THE TASK: Retype all of the data exactly as given.

::::::::::

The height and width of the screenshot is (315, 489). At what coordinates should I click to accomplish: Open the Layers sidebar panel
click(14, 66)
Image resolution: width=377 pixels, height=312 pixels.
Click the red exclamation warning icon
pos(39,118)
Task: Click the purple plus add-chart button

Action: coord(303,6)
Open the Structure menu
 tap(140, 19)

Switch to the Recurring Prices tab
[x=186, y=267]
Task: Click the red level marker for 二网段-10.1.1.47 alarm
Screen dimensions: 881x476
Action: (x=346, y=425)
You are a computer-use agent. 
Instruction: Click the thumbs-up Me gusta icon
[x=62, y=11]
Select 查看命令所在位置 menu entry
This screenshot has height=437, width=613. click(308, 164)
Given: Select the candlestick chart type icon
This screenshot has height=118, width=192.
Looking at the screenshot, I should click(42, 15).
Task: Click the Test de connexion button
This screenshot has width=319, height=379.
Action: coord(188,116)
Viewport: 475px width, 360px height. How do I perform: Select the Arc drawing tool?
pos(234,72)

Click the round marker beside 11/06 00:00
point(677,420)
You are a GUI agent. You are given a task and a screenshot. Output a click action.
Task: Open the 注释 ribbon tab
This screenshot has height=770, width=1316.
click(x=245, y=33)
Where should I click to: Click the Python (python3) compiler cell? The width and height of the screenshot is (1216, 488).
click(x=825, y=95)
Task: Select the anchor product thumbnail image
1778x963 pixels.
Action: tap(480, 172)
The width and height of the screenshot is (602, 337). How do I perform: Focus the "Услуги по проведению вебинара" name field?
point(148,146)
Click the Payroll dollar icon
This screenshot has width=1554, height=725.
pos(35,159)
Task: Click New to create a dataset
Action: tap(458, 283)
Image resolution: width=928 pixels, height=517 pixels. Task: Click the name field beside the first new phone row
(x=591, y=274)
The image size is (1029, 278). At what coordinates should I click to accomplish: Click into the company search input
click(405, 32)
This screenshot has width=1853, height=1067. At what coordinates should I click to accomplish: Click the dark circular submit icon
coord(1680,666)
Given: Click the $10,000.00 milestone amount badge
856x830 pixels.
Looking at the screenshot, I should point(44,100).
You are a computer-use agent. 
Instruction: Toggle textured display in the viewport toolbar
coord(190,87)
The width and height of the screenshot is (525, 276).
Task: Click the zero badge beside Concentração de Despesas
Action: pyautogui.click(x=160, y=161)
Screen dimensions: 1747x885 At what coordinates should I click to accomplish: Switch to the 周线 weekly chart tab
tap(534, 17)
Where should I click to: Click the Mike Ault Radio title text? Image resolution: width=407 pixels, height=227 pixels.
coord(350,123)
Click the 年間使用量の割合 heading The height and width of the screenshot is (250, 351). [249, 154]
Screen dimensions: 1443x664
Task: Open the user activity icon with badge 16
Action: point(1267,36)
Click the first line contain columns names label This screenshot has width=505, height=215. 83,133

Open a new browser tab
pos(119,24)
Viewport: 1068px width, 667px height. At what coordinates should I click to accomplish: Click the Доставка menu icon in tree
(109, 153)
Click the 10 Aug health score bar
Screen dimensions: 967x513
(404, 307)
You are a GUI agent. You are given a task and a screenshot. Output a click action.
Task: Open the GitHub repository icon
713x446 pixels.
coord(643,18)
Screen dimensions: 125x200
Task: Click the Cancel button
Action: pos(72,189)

::::::::::

REPLY:
The height and width of the screenshot is (315, 489). At what coordinates should I click to accomplish: Open the Layers sidebar panel
click(14, 66)
Image resolution: width=377 pixels, height=312 pixels.
Click the red exclamation warning icon
pos(39,118)
Task: Click the purple plus add-chart button

Action: coord(303,6)
Open the Structure menu
 tap(140, 19)

Switch to the Recurring Prices tab
[x=186, y=267]
Task: Click the red level marker for 二网段-10.1.1.47 alarm
Screen dimensions: 881x476
Action: (x=346, y=425)
You are a computer-use agent. 
Instruction: Click the thumbs-up Me gusta icon
[x=62, y=11]
Select 查看命令所在位置 menu entry
This screenshot has height=437, width=613. click(308, 164)
Given: Select the candlestick chart type icon
This screenshot has height=118, width=192.
Looking at the screenshot, I should click(42, 15).
Task: Click the Test de connexion button
This screenshot has width=319, height=379.
Action: coord(188,116)
Viewport: 475px width, 360px height. How do I perform: Select the Arc drawing tool?
pos(234,72)

Click the round marker beside 11/06 00:00
point(677,420)
You are a GUI agent. You are given a task and a screenshot. Output a click action.
Task: Open the 注释 ribbon tab
This screenshot has height=770, width=1316.
click(x=245, y=33)
Where should I click to: Click the Python (python3) compiler cell? The width and height of the screenshot is (1216, 488).
click(x=825, y=95)
Task: Select the anchor product thumbnail image
1778x963 pixels.
Action: tap(480, 172)
The width and height of the screenshot is (602, 337). How do I perform: Focus the "Услуги по проведению вебинара" name field?
point(148,146)
Click the Payroll dollar icon
This screenshot has width=1554, height=725.
pos(35,159)
Task: Click New to create a dataset
Action: tap(458, 283)
Image resolution: width=928 pixels, height=517 pixels. Task: Click the name field beside the first new phone row
(x=591, y=274)
The image size is (1029, 278). At what coordinates should I click to accomplish: Click into the company search input
click(405, 32)
This screenshot has width=1853, height=1067. At what coordinates should I click to accomplish: Click the dark circular submit icon
coord(1680,666)
Given: Click the $10,000.00 milestone amount badge
856x830 pixels.
Looking at the screenshot, I should point(44,100).
You are a computer-use agent. 
Instruction: Toggle textured display in the viewport toolbar
coord(190,87)
The width and height of the screenshot is (525, 276).
Task: Click the zero badge beside Concentração de Despesas
Action: pyautogui.click(x=160, y=161)
Screen dimensions: 1747x885 At what coordinates should I click to accomplish: Switch to the 周线 weekly chart tab
tap(534, 17)
Where should I click to: Click the Mike Ault Radio title text? Image resolution: width=407 pixels, height=227 pixels.
coord(350,123)
Click the 年間使用量の割合 heading The height and width of the screenshot is (250, 351). [249, 154]
Screen dimensions: 1443x664
Task: Open the user activity icon with badge 16
Action: point(1267,36)
Click the first line contain columns names label This screenshot has width=505, height=215. 83,133

Open a new browser tab
pos(119,24)
Viewport: 1068px width, 667px height. At what coordinates should I click to accomplish: Click the Доставка menu icon in tree
(109, 153)
Click the 10 Aug health score bar
Screen dimensions: 967x513
(404, 307)
You are a GUI agent. You are given a task and a screenshot. Output a click action.
Task: Open the GitHub repository icon
713x446 pixels.
coord(643,18)
Screen dimensions: 125x200
Task: Click the Cancel button
Action: pos(72,189)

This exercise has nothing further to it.